**WHAT IS REQUIRED:** Starting from the first line below, repeat the data exactly through to the last.

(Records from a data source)
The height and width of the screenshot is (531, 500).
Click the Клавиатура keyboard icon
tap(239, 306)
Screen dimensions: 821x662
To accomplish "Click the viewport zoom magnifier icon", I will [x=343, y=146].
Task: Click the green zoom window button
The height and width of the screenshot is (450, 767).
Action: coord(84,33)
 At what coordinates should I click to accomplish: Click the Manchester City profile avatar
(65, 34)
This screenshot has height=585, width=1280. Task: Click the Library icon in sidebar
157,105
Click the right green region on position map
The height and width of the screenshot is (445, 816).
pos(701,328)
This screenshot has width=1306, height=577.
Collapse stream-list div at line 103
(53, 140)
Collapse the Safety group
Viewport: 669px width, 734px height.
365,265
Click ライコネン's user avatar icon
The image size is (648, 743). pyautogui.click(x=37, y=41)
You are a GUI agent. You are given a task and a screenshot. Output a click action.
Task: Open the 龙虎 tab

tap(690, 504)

**TASK SOLUTION:**
The height and width of the screenshot is (531, 500).
Click the Клавиатура keyboard icon
tap(239, 306)
Screen dimensions: 821x662
To accomplish "Click the viewport zoom magnifier icon", I will [x=343, y=146].
Task: Click the green zoom window button
The height and width of the screenshot is (450, 767).
Action: coord(84,33)
 At what coordinates should I click to accomplish: Click the Manchester City profile avatar
(65, 34)
This screenshot has height=585, width=1280. Task: Click the Library icon in sidebar
157,105
Click the right green region on position map
The height and width of the screenshot is (445, 816).
pos(701,328)
This screenshot has width=1306, height=577.
Collapse stream-list div at line 103
(53, 140)
Collapse the Safety group
Viewport: 669px width, 734px height.
365,265
Click ライコネン's user avatar icon
The image size is (648, 743). pyautogui.click(x=37, y=41)
You are a GUI agent. You are given a task and a screenshot. Output a click action.
Task: Open the 龙虎 tab

tap(690, 504)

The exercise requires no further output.